Now, that’s not to say that I think the current system is perfect. I like the basics of the progressive tax system — and indeed, that part is not the complex part of the tax return. You could still have a tax return on a post-card even with a couple of tax brackets. However, the current tax system is very complex. Indeed, Wayfare was lamenting last weekend as we were compiling our taxes and having to stop and look stuff up that “it shouldn’t be this hard for two people with a master’s degree and a PhD to figure out their taxes!!” There is definitely room for improvement. The hard part is figuring out what your net income is after all the deductions and various classes of income (dividend vs scholarship vs T4 vs self-employment vs interest vs capital gains) — the part about then dividing that net income line up and paying tax according to different progressive brackets is trivial. Unfortunately, the most complicated parts for us were in dealing with tracking our adjusted cost base over the years on securities with DRIPs and RoC — which probably isn’t going to go away in a flat tax system unless the government wants to stop considering capital gains as taxable income — and in dealing with what is and is not an expense/deduction for self-employment income. The self-employment issue is going to torpedo this notion that a flat tax would automatically be simpler, because there’s no simple way to implement that unless you start taxing revenue rather than income.

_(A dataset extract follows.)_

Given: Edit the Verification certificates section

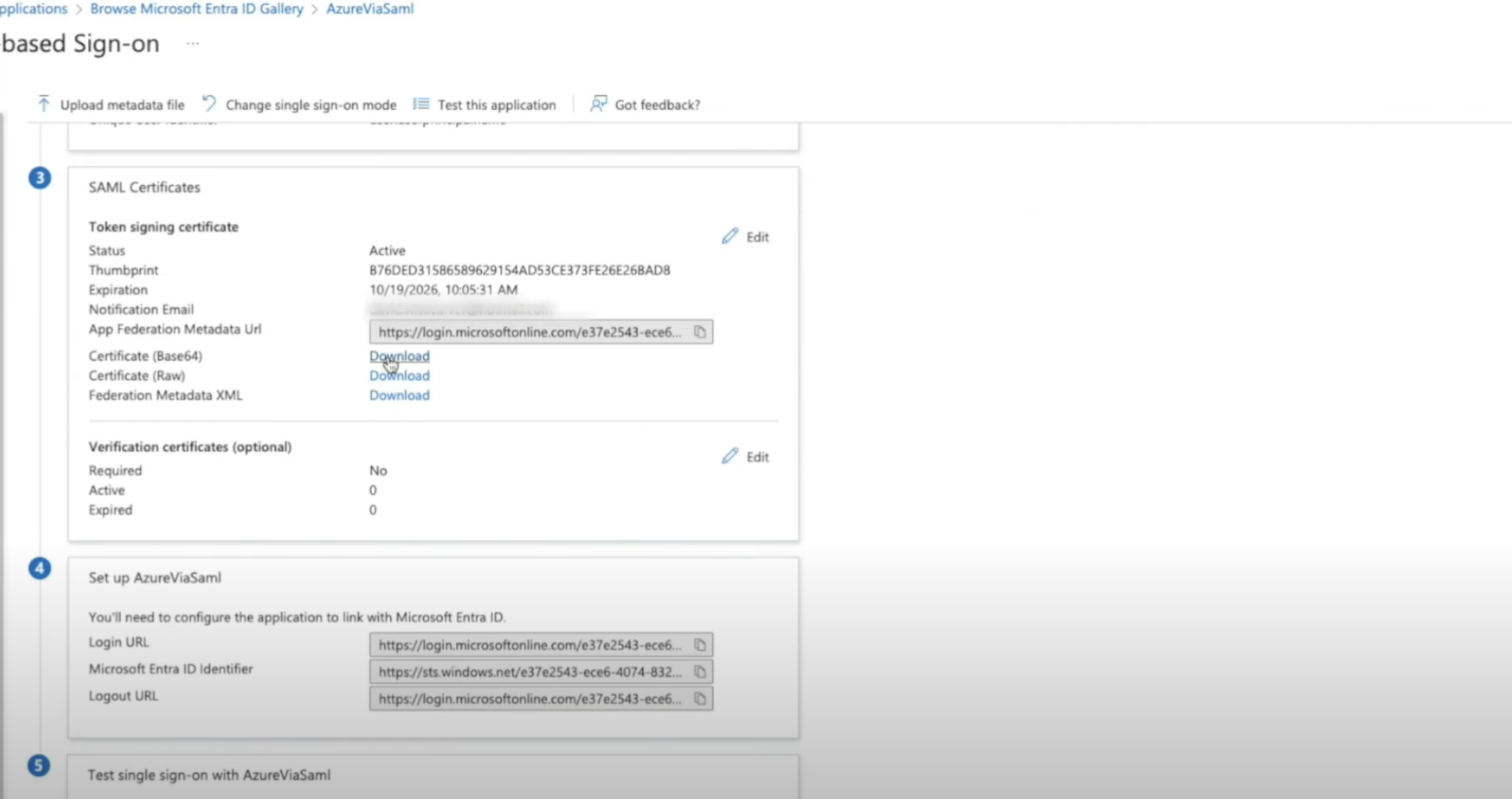Looking at the screenshot, I should point(745,457).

There is a huge amount of room for simplification there too though. For example, Wayfare bought a new business computer in 2009. There were at least four different classes for depreciating a computer (or, “general purpose electronic data processing equipment (commonly called computer hardware)”) which is absurd. I also don’t think that we need to have as many round-about tax breaks for natural resource exploration, such as flow-through shares — drilling for oil and gas is its own reward (and indeed, should be a generator of revenue for the government). On the other hand, the guys at MaRS make a good case for bringing that kind of incentive to medical and technology start-ups.

As we move into the digital age, it may be possible to have the CRA create its own tax software with an interview method like QuickTax, and hide the complexity that doesn’t apply to most Canadians (it would, naturally, have to be open-source so if you wanted you could see where your tax liabilities came from and to optimize your tax situation). Because while I can see a number of ways to simplify the tax code, not all of the web of deductions will go away.

Though there are interesting consequences if they do. Consider one deduction that many average tax-payers take: charitable donations. Much overhead is wasted in charities proving that they’re charities, soliciting donations, in tax-payers tracking their donations, and audits, etc. What if there were no registered charities? Right now, even some of the best charities can only promise that about 80% of your donation will actually go to, for example, medical research. But, I’m a medical researcher. You could give me some money directly and I can guarantee you that 100% of what you give me will go to medical research (I currently study pain and brain imaging applications, but hey, if cancer’s your bag I’m all over it). No more wasting weeks and months writing grants for peer-review funding committees, no more wasting time sitting on said committees (for older scientists, not me yet) — I just need to come up with a pitch geared to the average donating Canadian!